THERE IS GREAT POWER IN DEFERENCE.
- people love when someone doesnt have to be but is
- peers love it b/c you didn’t have to
- subordinates same, see you as being a generous and gracious person
Labeled Skill (most universally applicable). put a label on things, rather than asking a question. hack to keep the other person in their type i mode.
- When you ask questions, it puts analytical types on guard (they engage system 2 to come up w/ response), think through implications. “What are the next steps” versus “seems like you have some next steps in mind”
No-Oriented Question (crazy insane success)
- Intentionally Re-Word your “yes” questions into “no” questions
- Instead of “would you like to do this?” ask “are you against this?”
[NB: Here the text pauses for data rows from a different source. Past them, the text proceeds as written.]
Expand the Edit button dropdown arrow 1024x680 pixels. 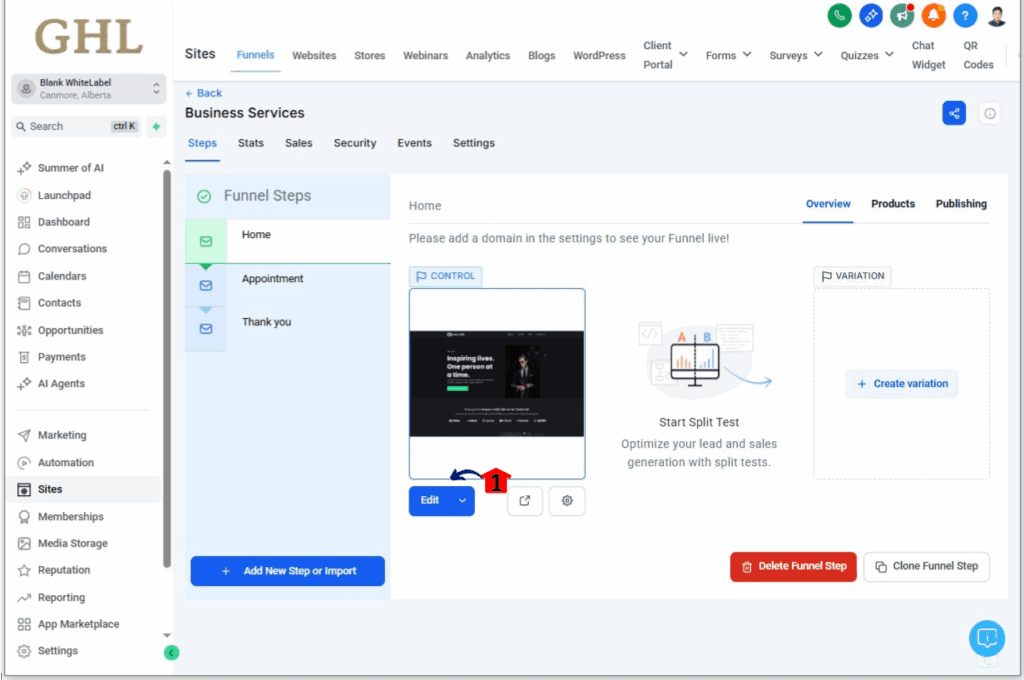(x=462, y=501)
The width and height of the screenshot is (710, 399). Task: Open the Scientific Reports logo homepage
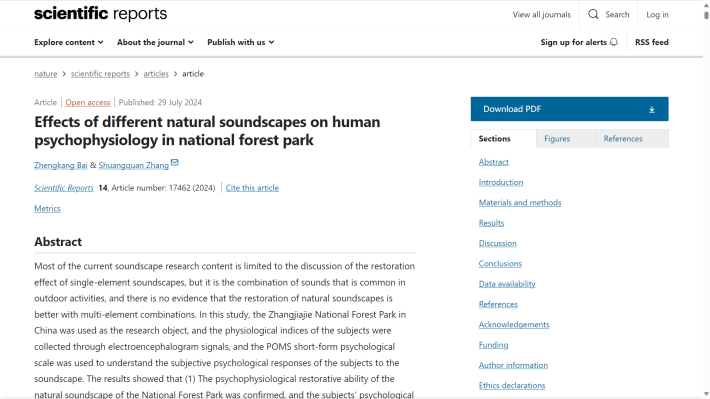[101, 14]
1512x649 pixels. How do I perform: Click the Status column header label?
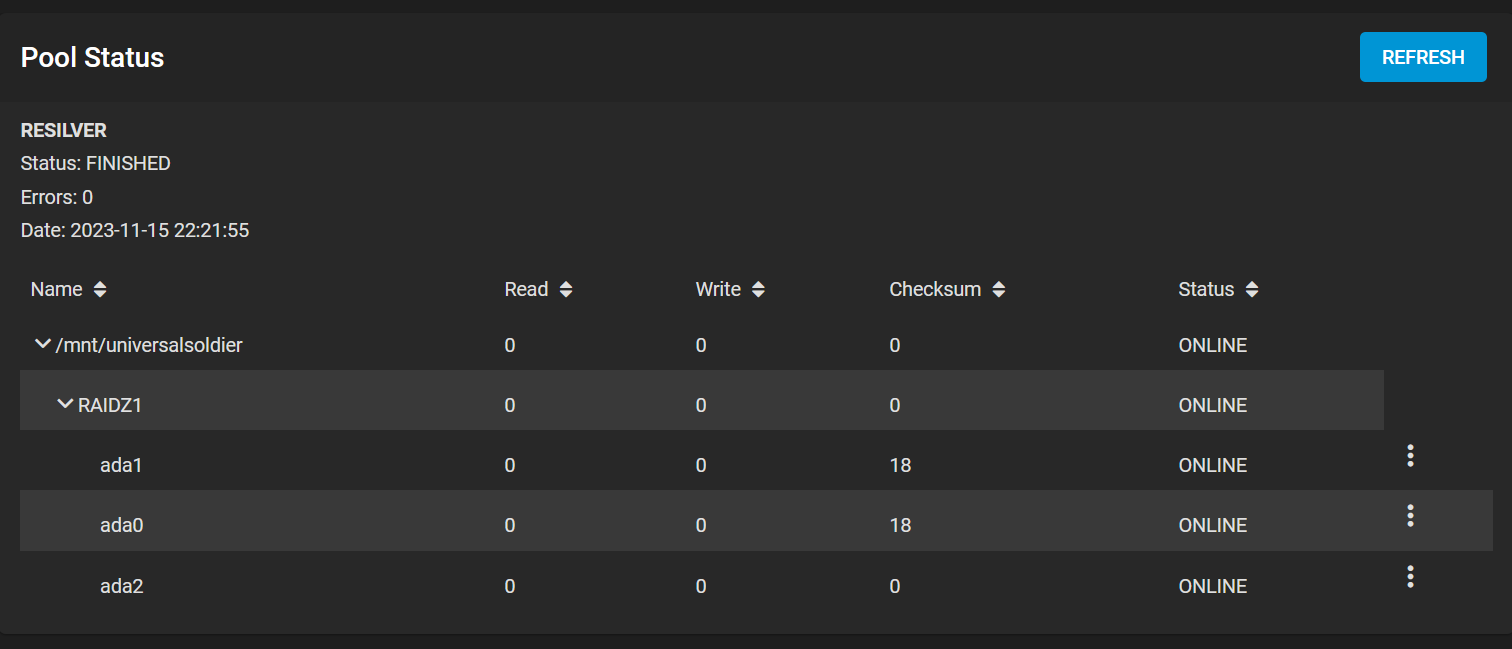click(1206, 290)
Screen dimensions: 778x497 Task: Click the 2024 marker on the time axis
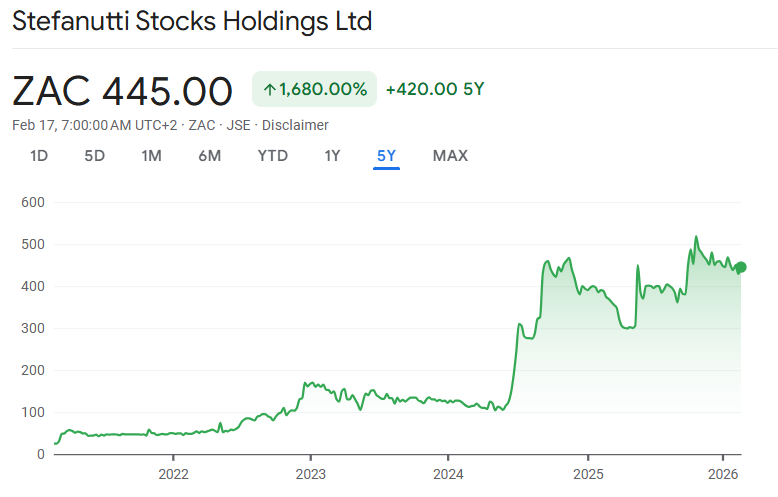(449, 473)
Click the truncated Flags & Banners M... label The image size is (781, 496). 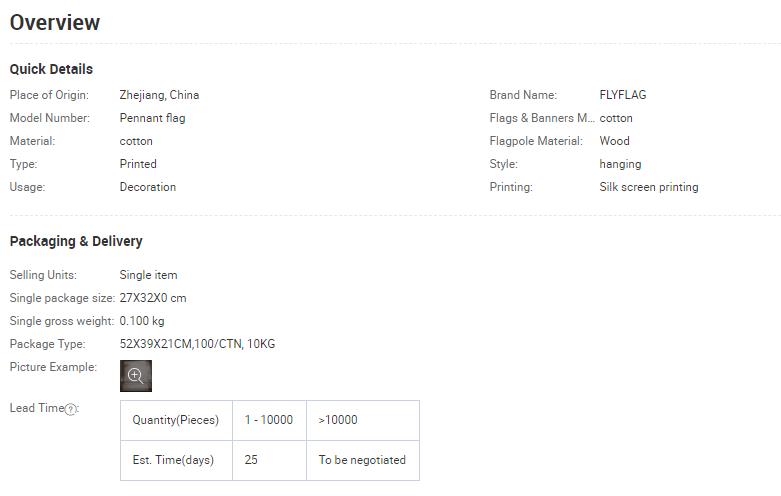[x=541, y=118]
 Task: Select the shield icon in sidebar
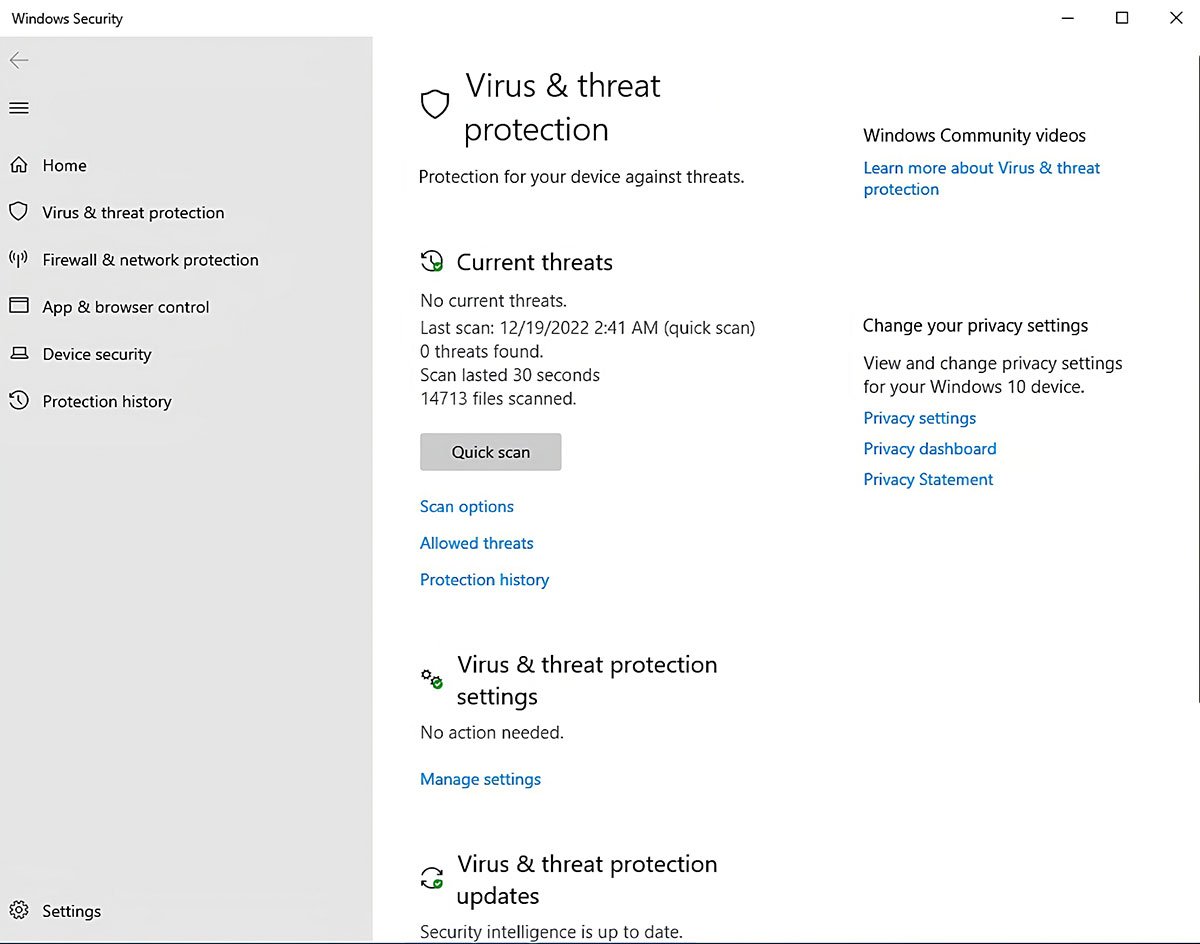click(19, 212)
Discussion of the state of flow - physical and mental exercises to stay in a state of flow
- meditation, move around, primal scream, smile and laugh
force a laugh will trigger a chemical change
- Best predictor of future behavior is past behavior *
The frog’s mistake is believing the scorpion won’t be a scorpion
- People not open to learning are emabarrassed about being wrong
- fear of loss in there some place. perception of themselves if they don’t know what they know, risk loss
- everyone has something buried deep, its what really drives and makes people go
Smallest habit that makes the biggest difference: taking a moment to let the other side articulate what’s burning on their mind. saves a lot of time, better relationships, if they feel listened to. tends to be short, because being listened to, and really heard, is satisfying.